Hye’s retreat had been total. He didn’t just pull back his main force; he issued a scorched-earth withdrawal order to every scattered battalions currently amassing populations across the many Hot Zones.
He acted with such cold decisiveness that he left behind dozens of unclaimed worlds and abandoned half-captured planets. He didn’t care about the lost momentum or the wasted chances.
The memory of the God Tear was a fresh, stinging wound in his mind. He knew with a bone-deep certainty that the weapon the Toranks had prepared was far worse, far more refined, and far scarier than the raw divine power he had witnessed during his trial.
When Hye had first arrived in this universe following the end of his apocalypse, he had attempted to reach out to the divine entities—the Gods—he had encountered during his apocalypse.
To his surprise, he couldn’t establish a single link. It felt as though access to the gods was a closed circuit, limited strictly to the apocalyptic trials orchestrated by the System.
This silence had birthed a radical theory in Hye’s mind: that the Gods were not part of this universe at all. They weren’t even part of the multiverse as he understood it.
Perhaps they resided in a higher dimension, or perhaps the conditions for their intervention were so rare and specific that they were effectively non-existent in the normal universe.
He had pushed those thoughts aside long ago, dismissing them as philosophical distractions. But now, he was forced to confront the truth. His enemies had found a way to bridge that gap. They hadn’t just made contact with the gods; they had learned how to harvest their power and forge it into a weapon of mass destruction.

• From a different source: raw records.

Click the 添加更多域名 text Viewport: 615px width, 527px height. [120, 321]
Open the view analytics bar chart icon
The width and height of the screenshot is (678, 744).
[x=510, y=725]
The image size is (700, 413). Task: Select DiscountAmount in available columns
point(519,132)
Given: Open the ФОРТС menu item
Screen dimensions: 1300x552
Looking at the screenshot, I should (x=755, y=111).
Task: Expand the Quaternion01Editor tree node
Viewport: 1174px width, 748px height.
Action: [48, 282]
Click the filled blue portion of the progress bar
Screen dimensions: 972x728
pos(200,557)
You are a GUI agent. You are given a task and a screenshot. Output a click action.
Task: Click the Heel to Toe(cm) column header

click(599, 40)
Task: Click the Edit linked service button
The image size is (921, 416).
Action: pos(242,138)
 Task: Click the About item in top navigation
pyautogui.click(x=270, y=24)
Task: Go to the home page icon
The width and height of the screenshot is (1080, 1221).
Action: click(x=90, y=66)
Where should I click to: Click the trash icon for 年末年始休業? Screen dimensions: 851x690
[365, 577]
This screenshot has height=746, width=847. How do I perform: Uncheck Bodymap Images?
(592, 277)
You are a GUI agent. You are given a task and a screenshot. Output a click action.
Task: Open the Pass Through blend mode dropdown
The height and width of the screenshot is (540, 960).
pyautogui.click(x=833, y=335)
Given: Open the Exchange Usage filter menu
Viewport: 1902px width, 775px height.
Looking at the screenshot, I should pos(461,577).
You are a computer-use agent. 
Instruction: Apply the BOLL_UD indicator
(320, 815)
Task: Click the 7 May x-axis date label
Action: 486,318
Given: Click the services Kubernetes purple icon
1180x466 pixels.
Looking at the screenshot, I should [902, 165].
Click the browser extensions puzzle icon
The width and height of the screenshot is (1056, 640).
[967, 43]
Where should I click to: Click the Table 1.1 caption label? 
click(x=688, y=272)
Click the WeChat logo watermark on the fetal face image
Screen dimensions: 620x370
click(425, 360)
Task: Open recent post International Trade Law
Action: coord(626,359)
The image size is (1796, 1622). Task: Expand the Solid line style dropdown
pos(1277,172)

Because he hadn’t stayed to witness the climax of the attack, the full capabilities of the weapon remained a dangerous uncertainty. He wondered what had happened when those halos of light finally coalesced at the centre of the battlefield.
He had imagined a disastrous explosion, a divine rupture that would have turned the Torank fleet into stardust—yet, no such news reached him. There were no reports of catastrophic Torank losses following the engagement.
"They either covered up their losses with masterful efficiency, or that weapon had a singular focus," Hye mused, his voice echoing in the vast silence of his throne room. "Maybe it was tuned only to target my Soulers and Reapers."
He sat on his throne in the heart of his capital city, located at the ragged periphery of the universe. The grandeur of his surroundings felt hollow. He was operating on a ticking clock; in less than a few days, his scheduled meeting with the Hescos would arrive.
He was still torn between two paths: joining forces with them for a new adventure or staying to defend his own borders against this new threat.
"I need more information about that weapon," Hye muttered, shaking his head to clear the fog of uncertainty.
He opened his message interface, his eyes locking onto the one he had sent to Moth the moment he had returned to the capital. Information was the only currency that mattered now, and he was prepared to pay any price to find the source of the Toranks’ "God-Killer" tech, or gather more intel about its real abilities and effects!
It had been five days since he reached out to Moth, demanding any scrap of intelligence regarding the Toranks’ new hexagonal weapon. The silence was deafening. Even for a man as elusive as Moth, a five-day blackout was an answer in itself.
"Even the Hescos were taken by surprise by that weapon," Hye softly murmured to the empty throne room.
His mind drifted back to a recent conversation with Olana. When he had pressed her for information on these "Gods," she had offered a shrug and a collection of galactic myths.
In her circles, the strongest races and forces viewed the Gods as nothing more than bored System administrators—higher-ups who enjoyed meddling in the various apocalypses to make the entertainment more unpredictable or to test new variables in the grand trial.